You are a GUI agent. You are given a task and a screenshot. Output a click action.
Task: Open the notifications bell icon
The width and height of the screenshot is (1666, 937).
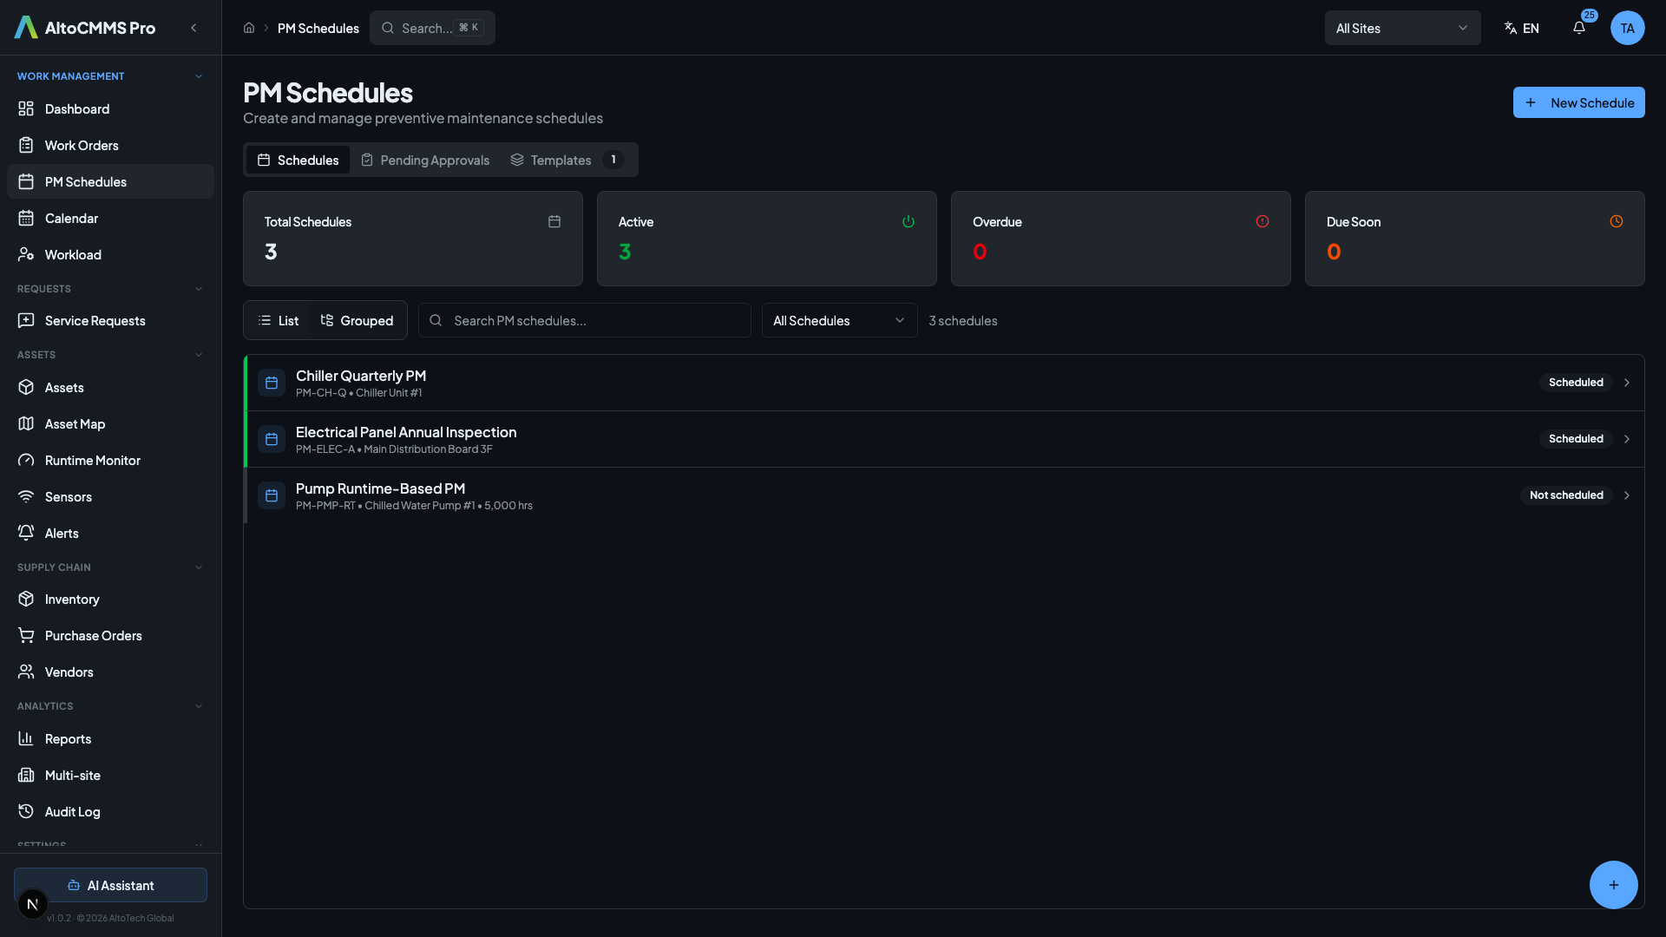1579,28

########

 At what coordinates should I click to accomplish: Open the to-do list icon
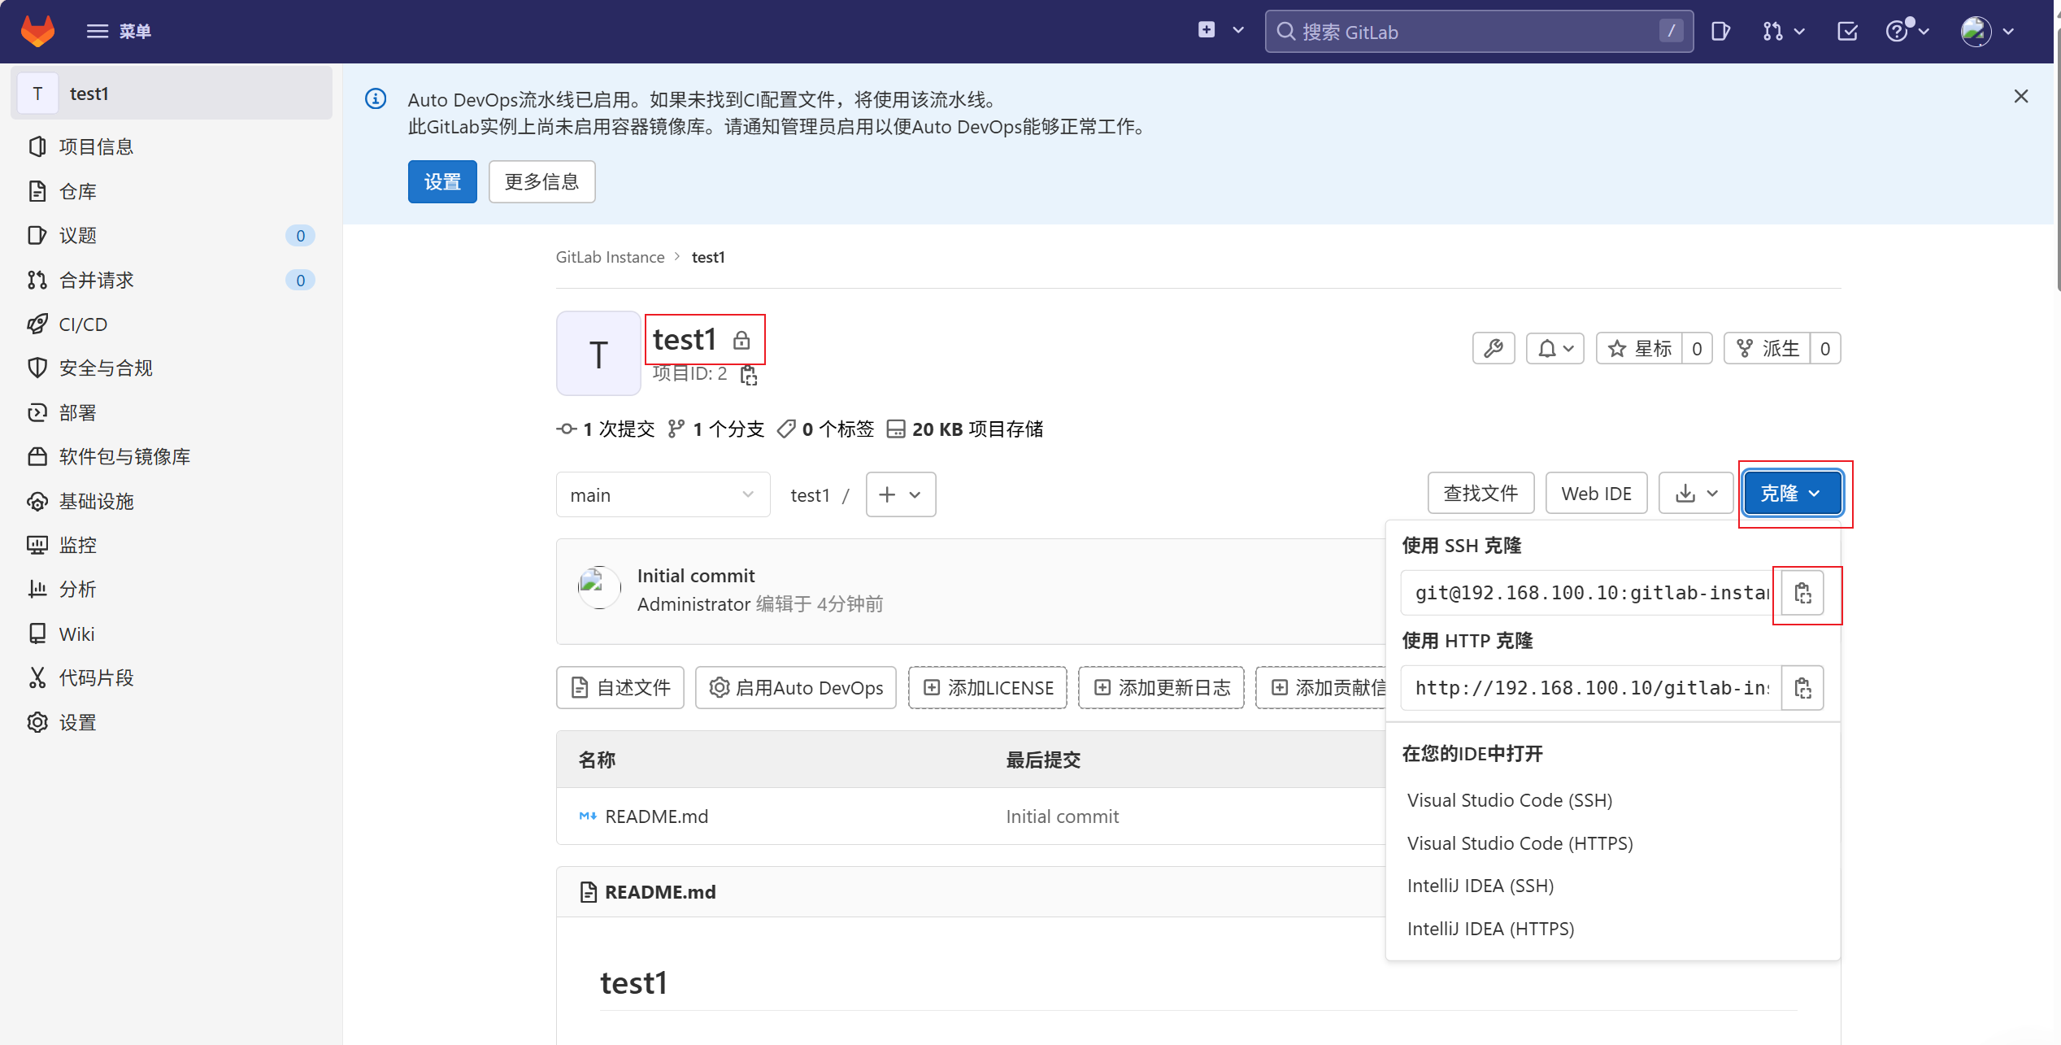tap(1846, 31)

########

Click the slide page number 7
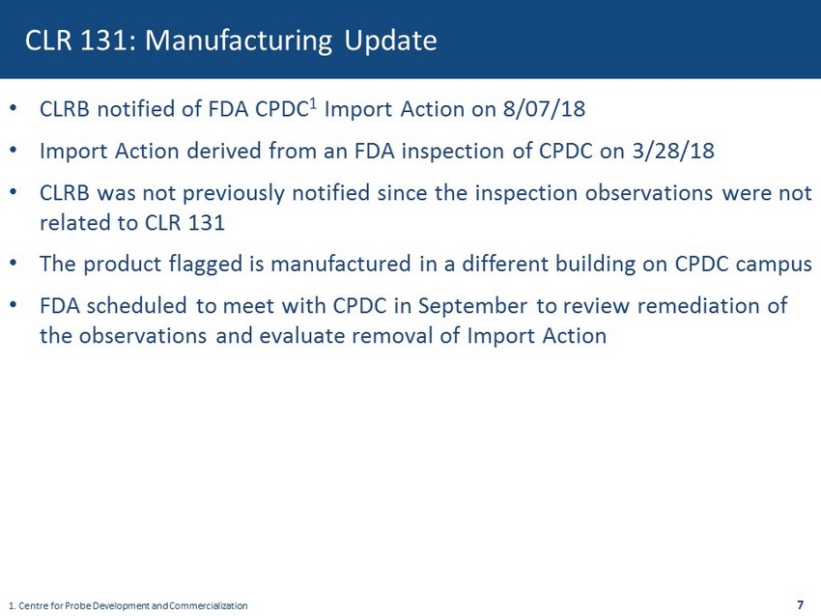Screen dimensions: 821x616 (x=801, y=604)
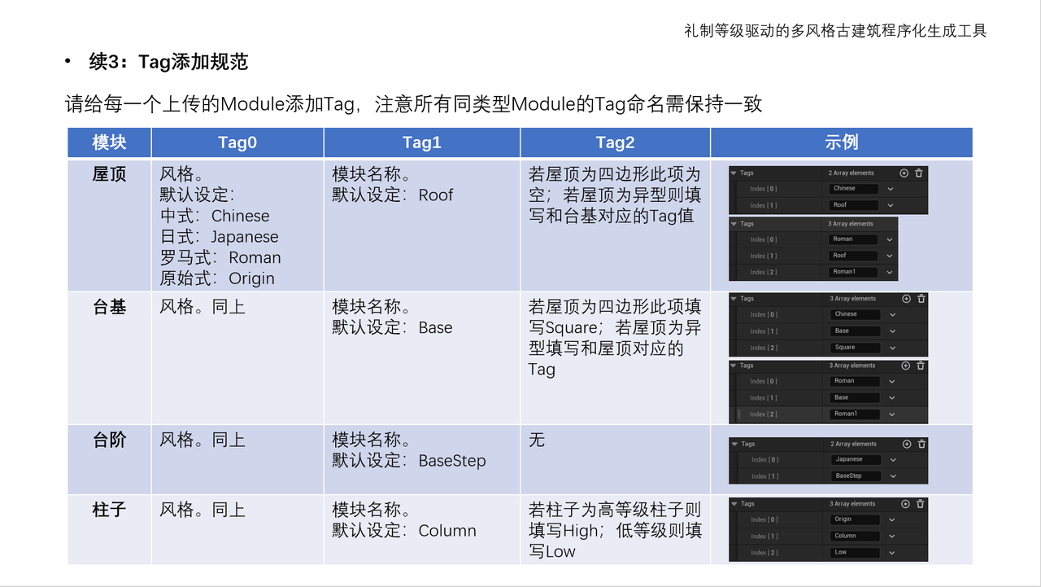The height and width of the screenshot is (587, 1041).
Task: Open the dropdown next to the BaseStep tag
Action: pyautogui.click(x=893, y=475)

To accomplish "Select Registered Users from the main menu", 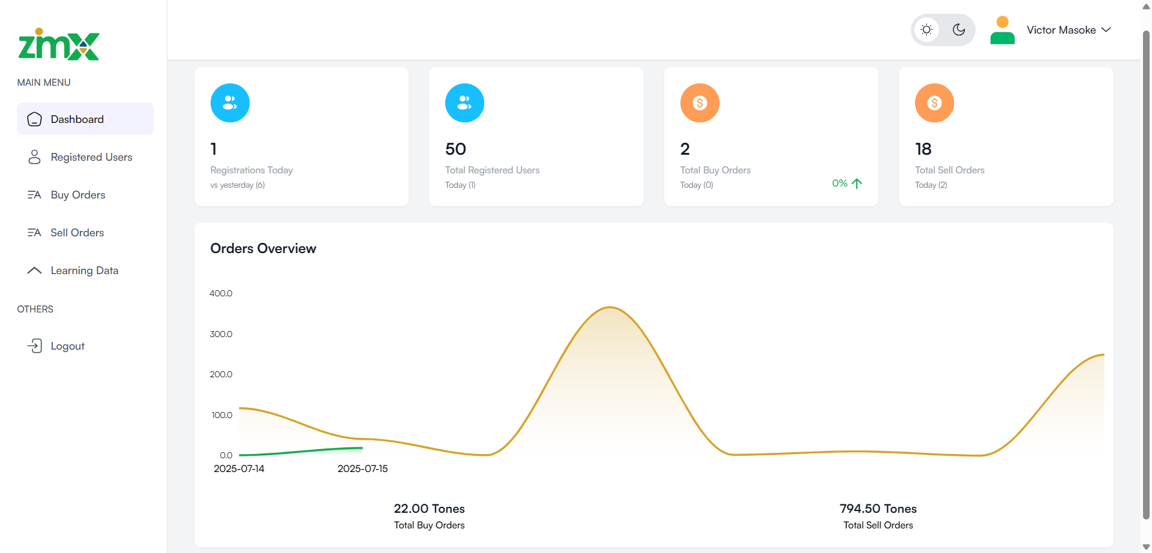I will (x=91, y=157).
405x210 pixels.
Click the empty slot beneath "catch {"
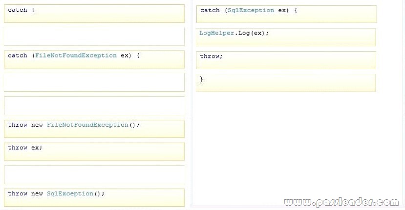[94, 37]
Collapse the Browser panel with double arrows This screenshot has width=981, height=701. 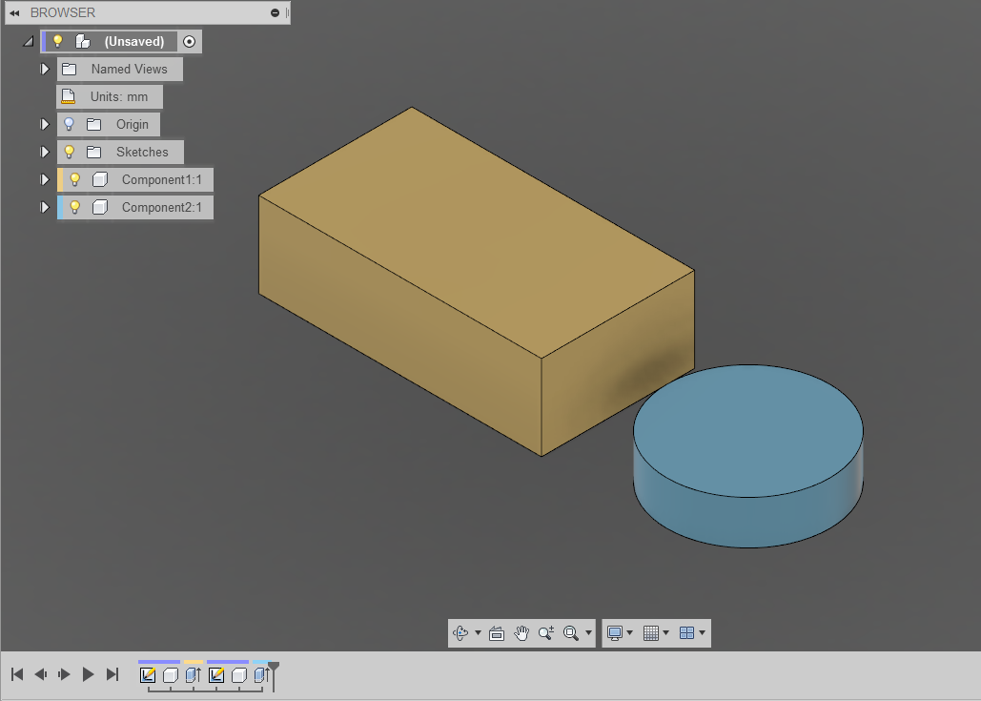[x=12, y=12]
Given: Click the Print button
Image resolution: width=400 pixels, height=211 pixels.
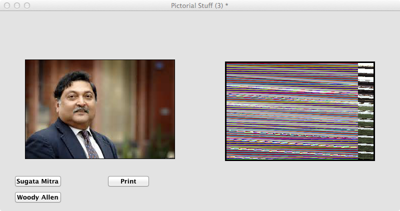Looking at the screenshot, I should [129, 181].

########

WHAT IS REQUIRED:
Copy the records above word for word, from the line that contains "At what coordinates" through the line that contains "tap(1846, 31)", and leave the pictures out.

THE OUTPUT:
 At what coordinates should I click to accomplish: Open the to-do list icon
tap(1846, 31)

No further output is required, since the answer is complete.